I Didn’t Become an Engineer to Write Prompts.
2 min readThis is the golden era of engineering.
This is the best time to be a developer.
I’m building 100 ideas. I’ve never felt this powerful and productive.
I keep reading and hearing these statements.
And honestly? I can’t relate.
I’m an engineer who just wants to write code for my job, solve real problems, get recognized for my problem-solving skills — and that’s it. I’m not into building endless side projects. I’m not excited about “just create things because AI exists.” That hype doesn’t move me.
For someone like me, when AI starts doing most of the job I trained for, this doesn’t feel like a golden era.
My motivation to go to work or even log in every morning came from knowing I was doing something that only a small percentage of humans could do well. That’s what made it meaningful. That’s what made it worth it.
Now? It feels like it’s just a prompt away.
And that slowly pulls me away from engineering instead of pulling me deeper into it.
When I bring this up with fellow engineers, I hear the same responses every time:
1 . “But AI code isn’t that good.”
2 . “We still need experienced engineers to tell AI what to do.”
3 . “Think of AI as your junior.”
4 . “Performance isn’t great yet.”
Hear me for once - all of these arguments collapse the moment leadership decides speed matters more than quality.

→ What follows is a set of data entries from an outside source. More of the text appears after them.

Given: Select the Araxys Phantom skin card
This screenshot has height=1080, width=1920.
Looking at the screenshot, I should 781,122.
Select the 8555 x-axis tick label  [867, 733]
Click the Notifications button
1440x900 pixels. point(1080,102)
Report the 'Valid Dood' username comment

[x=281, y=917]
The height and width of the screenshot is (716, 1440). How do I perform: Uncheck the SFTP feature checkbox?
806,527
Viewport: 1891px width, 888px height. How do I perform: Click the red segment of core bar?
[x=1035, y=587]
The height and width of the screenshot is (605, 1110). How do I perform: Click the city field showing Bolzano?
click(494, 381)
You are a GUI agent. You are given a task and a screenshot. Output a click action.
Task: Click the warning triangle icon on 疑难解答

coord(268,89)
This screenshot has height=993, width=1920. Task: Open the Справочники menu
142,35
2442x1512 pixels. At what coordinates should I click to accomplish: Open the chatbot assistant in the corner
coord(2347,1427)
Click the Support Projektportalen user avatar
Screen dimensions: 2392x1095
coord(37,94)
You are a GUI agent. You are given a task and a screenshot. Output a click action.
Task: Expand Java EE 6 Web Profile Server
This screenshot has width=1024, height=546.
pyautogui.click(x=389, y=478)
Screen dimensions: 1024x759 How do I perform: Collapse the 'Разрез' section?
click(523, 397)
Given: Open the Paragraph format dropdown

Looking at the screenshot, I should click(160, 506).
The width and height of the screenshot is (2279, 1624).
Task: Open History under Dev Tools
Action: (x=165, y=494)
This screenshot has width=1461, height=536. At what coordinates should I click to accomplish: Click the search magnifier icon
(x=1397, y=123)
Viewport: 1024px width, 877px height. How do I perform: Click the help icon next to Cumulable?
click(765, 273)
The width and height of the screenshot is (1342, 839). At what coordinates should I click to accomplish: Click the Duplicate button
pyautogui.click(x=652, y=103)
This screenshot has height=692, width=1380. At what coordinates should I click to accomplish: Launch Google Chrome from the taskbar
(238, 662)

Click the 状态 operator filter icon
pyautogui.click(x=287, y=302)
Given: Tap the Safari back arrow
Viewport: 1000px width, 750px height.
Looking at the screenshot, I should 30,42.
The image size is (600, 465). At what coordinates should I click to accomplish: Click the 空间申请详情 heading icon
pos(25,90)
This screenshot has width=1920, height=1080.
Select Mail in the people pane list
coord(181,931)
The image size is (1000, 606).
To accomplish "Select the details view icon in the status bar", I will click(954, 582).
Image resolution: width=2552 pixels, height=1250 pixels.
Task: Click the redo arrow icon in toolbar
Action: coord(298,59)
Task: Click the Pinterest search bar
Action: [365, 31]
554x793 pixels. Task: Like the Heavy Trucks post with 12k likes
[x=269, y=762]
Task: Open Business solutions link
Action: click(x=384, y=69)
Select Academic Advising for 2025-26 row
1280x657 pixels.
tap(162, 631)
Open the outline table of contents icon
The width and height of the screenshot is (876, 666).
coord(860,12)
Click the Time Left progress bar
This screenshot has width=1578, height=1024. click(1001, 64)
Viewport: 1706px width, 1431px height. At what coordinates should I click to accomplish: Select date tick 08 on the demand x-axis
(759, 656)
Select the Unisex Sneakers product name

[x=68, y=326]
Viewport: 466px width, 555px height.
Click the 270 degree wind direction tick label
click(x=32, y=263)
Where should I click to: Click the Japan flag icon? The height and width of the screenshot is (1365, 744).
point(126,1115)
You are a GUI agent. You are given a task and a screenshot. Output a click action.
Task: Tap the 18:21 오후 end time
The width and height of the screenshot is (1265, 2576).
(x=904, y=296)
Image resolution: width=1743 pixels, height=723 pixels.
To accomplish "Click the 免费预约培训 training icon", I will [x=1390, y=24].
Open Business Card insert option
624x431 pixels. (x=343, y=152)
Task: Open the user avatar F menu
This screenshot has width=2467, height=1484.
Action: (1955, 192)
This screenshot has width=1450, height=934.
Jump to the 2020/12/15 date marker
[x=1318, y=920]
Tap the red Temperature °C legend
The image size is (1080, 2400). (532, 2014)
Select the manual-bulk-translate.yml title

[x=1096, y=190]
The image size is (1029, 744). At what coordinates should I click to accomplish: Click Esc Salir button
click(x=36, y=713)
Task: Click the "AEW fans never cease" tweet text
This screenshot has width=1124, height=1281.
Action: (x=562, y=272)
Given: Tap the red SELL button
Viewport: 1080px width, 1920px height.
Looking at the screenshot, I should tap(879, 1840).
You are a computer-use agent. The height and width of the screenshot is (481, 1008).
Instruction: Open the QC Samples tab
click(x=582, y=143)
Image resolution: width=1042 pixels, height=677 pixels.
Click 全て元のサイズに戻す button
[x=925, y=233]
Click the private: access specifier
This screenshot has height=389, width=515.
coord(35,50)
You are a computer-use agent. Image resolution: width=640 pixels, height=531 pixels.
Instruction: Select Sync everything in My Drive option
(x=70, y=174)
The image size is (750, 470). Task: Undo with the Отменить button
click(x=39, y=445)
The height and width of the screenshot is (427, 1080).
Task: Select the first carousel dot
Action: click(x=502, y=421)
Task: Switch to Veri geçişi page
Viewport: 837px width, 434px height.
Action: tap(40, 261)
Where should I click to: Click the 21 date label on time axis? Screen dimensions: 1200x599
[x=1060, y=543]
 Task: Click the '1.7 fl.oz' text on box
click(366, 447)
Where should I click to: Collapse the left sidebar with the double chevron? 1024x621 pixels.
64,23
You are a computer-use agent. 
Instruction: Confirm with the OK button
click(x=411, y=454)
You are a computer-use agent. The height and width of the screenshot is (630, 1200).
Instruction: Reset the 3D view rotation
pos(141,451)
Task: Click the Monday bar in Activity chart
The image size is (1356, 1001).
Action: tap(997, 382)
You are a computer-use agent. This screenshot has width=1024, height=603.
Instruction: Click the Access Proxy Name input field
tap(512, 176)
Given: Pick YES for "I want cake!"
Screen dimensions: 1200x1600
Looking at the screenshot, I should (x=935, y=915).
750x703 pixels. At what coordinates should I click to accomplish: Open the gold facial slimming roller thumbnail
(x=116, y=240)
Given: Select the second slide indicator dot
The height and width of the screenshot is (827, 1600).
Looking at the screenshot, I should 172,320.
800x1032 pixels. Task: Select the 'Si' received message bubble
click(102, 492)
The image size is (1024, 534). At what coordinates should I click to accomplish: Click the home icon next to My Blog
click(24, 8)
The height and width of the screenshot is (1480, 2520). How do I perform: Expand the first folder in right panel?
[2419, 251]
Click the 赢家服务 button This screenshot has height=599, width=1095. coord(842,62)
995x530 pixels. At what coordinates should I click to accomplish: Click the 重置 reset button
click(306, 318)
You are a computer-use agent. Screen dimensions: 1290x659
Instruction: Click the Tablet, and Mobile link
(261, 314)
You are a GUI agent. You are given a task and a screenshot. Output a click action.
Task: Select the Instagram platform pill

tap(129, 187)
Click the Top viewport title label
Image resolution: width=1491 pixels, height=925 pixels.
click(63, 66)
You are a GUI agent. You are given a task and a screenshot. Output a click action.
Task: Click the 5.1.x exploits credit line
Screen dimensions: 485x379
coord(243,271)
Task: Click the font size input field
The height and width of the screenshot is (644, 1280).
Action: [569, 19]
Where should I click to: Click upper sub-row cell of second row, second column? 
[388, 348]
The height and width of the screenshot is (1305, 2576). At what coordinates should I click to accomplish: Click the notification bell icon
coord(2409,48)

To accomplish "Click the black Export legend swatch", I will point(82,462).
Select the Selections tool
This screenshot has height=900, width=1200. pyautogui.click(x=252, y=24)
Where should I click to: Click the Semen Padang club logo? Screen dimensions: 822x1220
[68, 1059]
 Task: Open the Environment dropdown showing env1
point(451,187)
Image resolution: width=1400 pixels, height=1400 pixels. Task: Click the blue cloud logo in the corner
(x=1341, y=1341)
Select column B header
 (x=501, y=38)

The moment someone says, “We need to ship faster. AI is there, right?” The moment estimations get cut because “you can just use AI.” The moment scaling issues happen and the answer is, “Can’t we just make AI handle it?”
That’s when the philosophical defense of craftsmanship dies.
It’s not about whether AI code is perfect. It’s about how organizations use it.
And right now, it feels less like empowerment and more like replacement.